Delft

We decided to round out our tour of the Netherlands with three nights in Delft. All the guidebooks recommend Delft for its cuteness. It was nice but didn’t live up to our expectations.

Our opinion may have been skewed by some issues with where we stayed. First, I made the mistake of choosing a hotel (the only hotel on the entire six-week journey) that was clear on the other side of town from the train and further from the city center than anywhere else on the trip. Second, we chose to walk with our luggage to get there from the train – a 45-minute odyssey of dragging wheeled luggage on brick walkways. Third, the hotel’s wi-fi was down for the entire duration of our stay. However, we learned the bus route and grew to appreciate the sights along our thirty minute walk into town and back.

Part of Delft’s cutesy charm is supposed to come from its canals. We found them overgrown with algae and lily pads and, in some cases, littered. The prettiest canal we found was along our hike into town by the university’s boathouse. The water level was higher and there were beautiful weeping willow trees.

The other issue that didn’t make things any better was the weather. It was cloudy and rained on and off most of the time we were in Delft. There were periods of sunshine and we tried to make the most of them.

Despite all these issues, Delft had several things that made up for some of the disappointments. We were in town for the Saturday outdoor market and they were hosting an annual petanque tournament in their main square. And, they have churches – three of them – which made for a nice inside diversion.

Delft Saturday Market

Every Saturday April through October, Delft’s streets are taken over by booths selling everything from Delft porcelain to more typical garage sale items. One specified area is set aside for the food market. We love a good market and we thoroughly enjoyed this one! There were old records (many American) and books (mostly in Dutch), vintage jewelry and toys and more. It is always fascinating to get this kind of look into another culture. We were hoping to find a steal of a deal on porcelain but they know the value and price accordingly. There was one plate I loved but let go because I just couldn’t find it in me to spend €350 to buy it and another €50 to have it shipped.

We found the food market later in the day but made a picnic dinner out of the goodies there. There was cheese, fresh fruit and vegetables, bakeries, candy, and, of course, waffles and flowers.
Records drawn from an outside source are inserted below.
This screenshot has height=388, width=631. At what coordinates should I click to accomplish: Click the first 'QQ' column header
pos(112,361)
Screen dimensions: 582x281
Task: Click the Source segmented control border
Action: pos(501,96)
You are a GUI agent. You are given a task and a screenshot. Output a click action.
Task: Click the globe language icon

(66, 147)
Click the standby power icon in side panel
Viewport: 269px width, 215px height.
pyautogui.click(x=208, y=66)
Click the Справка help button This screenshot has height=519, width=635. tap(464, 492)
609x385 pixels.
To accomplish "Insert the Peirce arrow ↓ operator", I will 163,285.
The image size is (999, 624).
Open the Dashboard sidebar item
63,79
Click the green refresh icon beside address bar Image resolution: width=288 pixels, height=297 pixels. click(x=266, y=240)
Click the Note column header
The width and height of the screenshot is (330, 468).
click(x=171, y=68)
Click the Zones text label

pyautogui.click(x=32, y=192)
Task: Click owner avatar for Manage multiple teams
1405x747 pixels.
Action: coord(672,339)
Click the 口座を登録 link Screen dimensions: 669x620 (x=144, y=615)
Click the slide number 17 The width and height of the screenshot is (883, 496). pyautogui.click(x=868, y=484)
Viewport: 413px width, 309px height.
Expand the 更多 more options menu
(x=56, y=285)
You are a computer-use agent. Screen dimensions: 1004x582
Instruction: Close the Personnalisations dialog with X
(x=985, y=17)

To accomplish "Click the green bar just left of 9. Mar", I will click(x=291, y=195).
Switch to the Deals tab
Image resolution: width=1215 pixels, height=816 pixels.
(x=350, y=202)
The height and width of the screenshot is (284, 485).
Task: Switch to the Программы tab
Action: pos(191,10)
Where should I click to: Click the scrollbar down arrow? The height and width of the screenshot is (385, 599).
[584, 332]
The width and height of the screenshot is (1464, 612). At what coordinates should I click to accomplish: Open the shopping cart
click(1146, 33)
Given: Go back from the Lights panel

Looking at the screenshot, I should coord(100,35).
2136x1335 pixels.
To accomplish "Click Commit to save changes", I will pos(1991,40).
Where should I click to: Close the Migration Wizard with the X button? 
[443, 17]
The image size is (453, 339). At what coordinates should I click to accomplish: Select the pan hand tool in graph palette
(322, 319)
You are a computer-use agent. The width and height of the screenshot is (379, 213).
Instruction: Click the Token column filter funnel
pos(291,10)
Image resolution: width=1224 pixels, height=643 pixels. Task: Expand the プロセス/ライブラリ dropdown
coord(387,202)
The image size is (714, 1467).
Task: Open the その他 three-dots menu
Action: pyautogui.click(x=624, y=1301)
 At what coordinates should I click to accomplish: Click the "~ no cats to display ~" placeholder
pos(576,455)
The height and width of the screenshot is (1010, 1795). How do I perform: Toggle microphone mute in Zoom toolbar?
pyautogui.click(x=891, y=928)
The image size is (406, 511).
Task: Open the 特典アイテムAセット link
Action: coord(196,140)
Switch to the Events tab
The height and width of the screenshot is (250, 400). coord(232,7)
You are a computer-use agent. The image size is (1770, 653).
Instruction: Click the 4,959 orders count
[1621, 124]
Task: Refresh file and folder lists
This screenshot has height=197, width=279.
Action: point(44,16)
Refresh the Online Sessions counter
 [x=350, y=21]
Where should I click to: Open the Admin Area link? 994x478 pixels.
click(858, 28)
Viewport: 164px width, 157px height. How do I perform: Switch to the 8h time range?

But the piece d’resistance was the herring. It’s the thing to eat in The Netherlands and we had only had it on a sandwich. I went for the whole fish. It is served fresh, raw, and covered with chopped onions with pickles on the side. It was actually pretty good.

Yum…Raw Herring!

Petanque

The same day as the market, Delft was hosting the annual petanque tournament. Petanque is a game similar to bocce ball. There are two teams of two. One throws out a small colored ball. Then the teams alternate throwing six larger metal balls (three per player) to see who gets closest to the small ball. There is strategy to knock your opponents balls out of the way. It can be intense. This tournament started with 96 teams from all the surrounding countries and lasted all day. When we needed a break from shopping, we would head to the square and watch some petanque.

Delft’s Churches

Every city in The Netherlands seems to have an Oude Kerk (old church) and a Nieuwe Kerk (new church). Delft is no different. And, like other cities, the old church is only 100 years or so older than the new church which was built in the 1300’s. Both of these are Protestant churches. The third church we visited was the Catholic Church, Saint Hippolytus.

The tower of Delft’s Oude Kerk also has the distinction of an obvious lean. In fact, it is referred to as Delft’s ‘ Leaning Tower of Pisa.’ It’s hard to capture in a photo but it is definitely there. Both the Oude Kerk and the Nieuwe Kerk contain a combination of historical, artistic, and macabre items.

Oude Kerk

Old Church has the tombs of over four hundred Delft citizens including the painter, Johannes Vermeer. It also has a modern interpretation of the stations of the cross on exhibit. Most interesting to me were the stories of two women. One is a monument to a dead young wife and the other was a story of great charity.

Elizabeth Marnix died shortly after marrying Charles Morgan. He was so in love with her that he commissioned the son of the designer of William of Orange’s mausoleum to design one for her. He never remarried.

Clara van Spaerwoude was from a wealthy family, married into another and was a shrewd investor and developed a huge fortune in her own right. In her will, she set aside scholarship money to allow three young men to attend college for years to come. She also donated money to feed the elderly at a home for the poor. But her most famous gift was the wedding gift which bequeathed three hundred guilders to van Spaerwoude descendents on their wedding day. The fund was so large that it lasted four hundred years.

Niuwe Kerk

New Church is the church of the Dutch royal family. The mausoleum for William of Orange, considered the father of The Netherlands, lies here. The crypt for the royal family is also here but not open to the public (but they do have a scale model on display). You can also climb to the top of the New Church tower for views of the city.